As I took in the situation, about 300 yards to my south, a big animal appeared at the horizon up in the field. `So that’s where you have been’, thinking it to be the 5-point bull elk that we had been trying to get in on up the main canyon – but had since lost his whereabouts. As I continued to happily watch, I realized it was not an elk, but a very big deer. I pulled up the binoculars. Another deer appeared with him. I sobered even further when I realized the big one was a whitetail buck, not a big muley as I would assume. The smaller buck with him was a legal mule deer – but smaller both in antlers and in body than the whitetail. The size of the big buck – and the vanishing light – were somehow foreboding. I would have been comfortable with an elk that size, or even a mule deer, but this whitetail was unnaturally big.

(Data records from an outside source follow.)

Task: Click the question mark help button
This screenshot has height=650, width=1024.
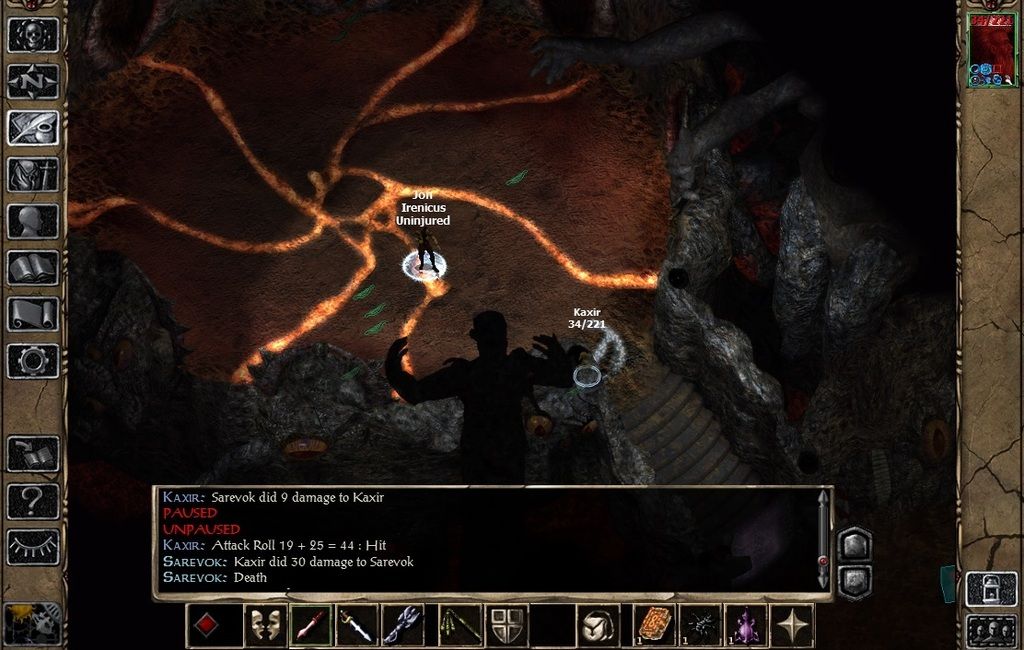Action: coord(33,499)
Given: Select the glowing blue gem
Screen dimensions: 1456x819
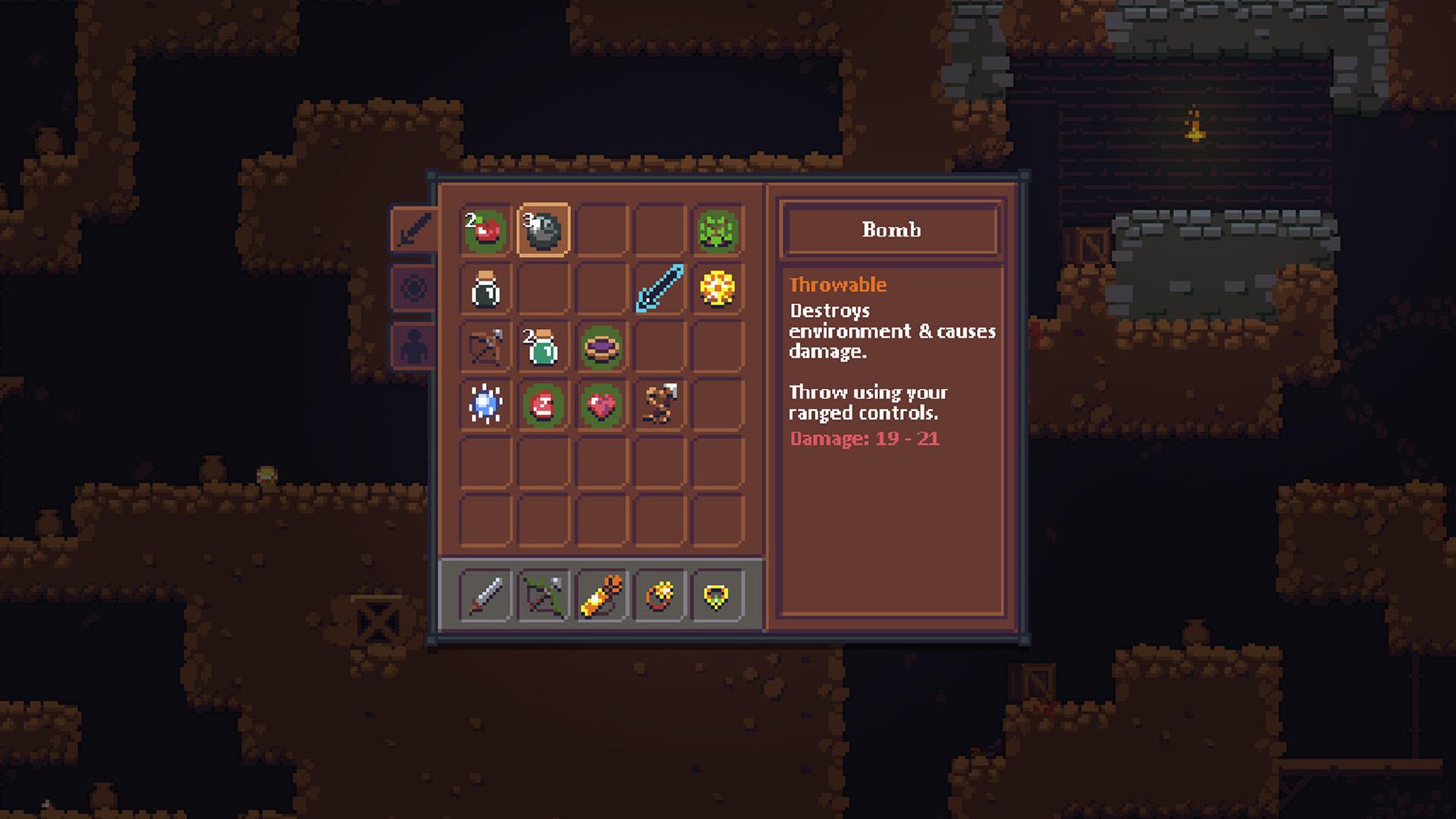Looking at the screenshot, I should (483, 407).
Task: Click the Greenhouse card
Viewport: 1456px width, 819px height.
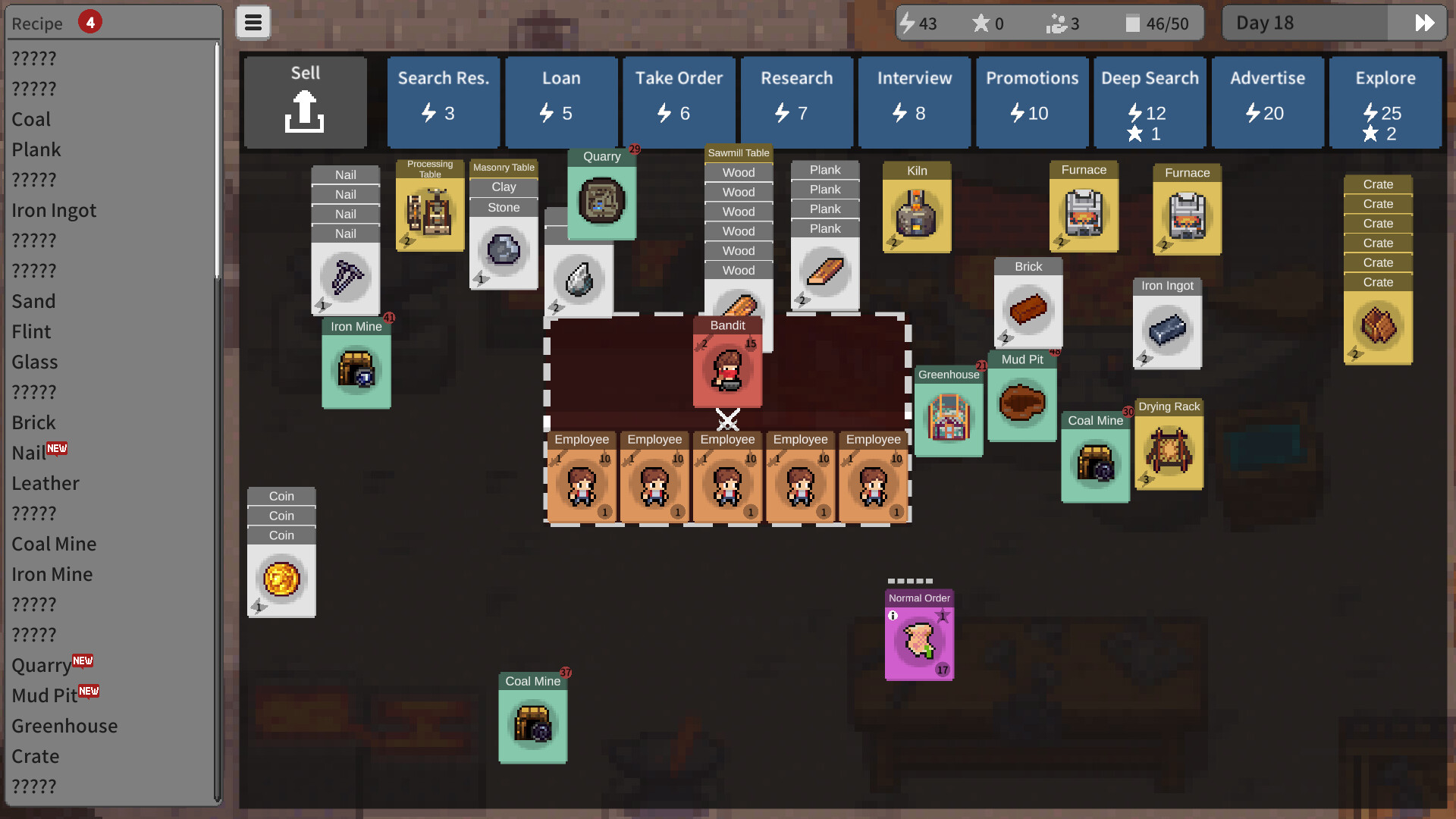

I had a deer down; I had theoretically used my tag. For one moment, I considered trying to fill `someone else’s’. I could get a good set-up on this buck as he moved along the edge of the field, toward me. But I considered it only for a moment. I watched on as the big buck – definitely the king of the country, continued along in my direction, out in the field, to my east, against the ever darkening sky. To erase all temptation, I started the business of getting out of there – and the bucks disappeared.
The end of the story was an unpleasant one. I had passed up the big whitetail because I had a doe down. At first light the next morning we went for the doe. It had bleed slightly at first, for perhaps 50 yards, until the stomach cavity filled with blood, and then the trail looked as though a hose of blood was coming from it. It had run downhill just a few yards, and then headed south. It made it as far as the next brushy draw and laid down. But by the time we got to it, only few hours of darkness later, coyotes, and perhaps a cougar, had reduced the deer to a ribcage, backbone, some fir, and the head. There was not a pound of meat or internal organs left. The animals had even eaten one eye. Perhaps some of the foreboding-ness of the evening before (and perhaps an unusual absence of animals overall, and the restlessness of the whitetail does as they came my way) were generated by the presence, unknown to me, of whatever animals would shred my deer as soon as I left. The fact that we had been hunting, with only bow and arrow for protection, in country with such ravenous creatures, was somewhat discomforting.
And that the big one got away, in trade for a demolished doe, added to the discomfiture, for sure.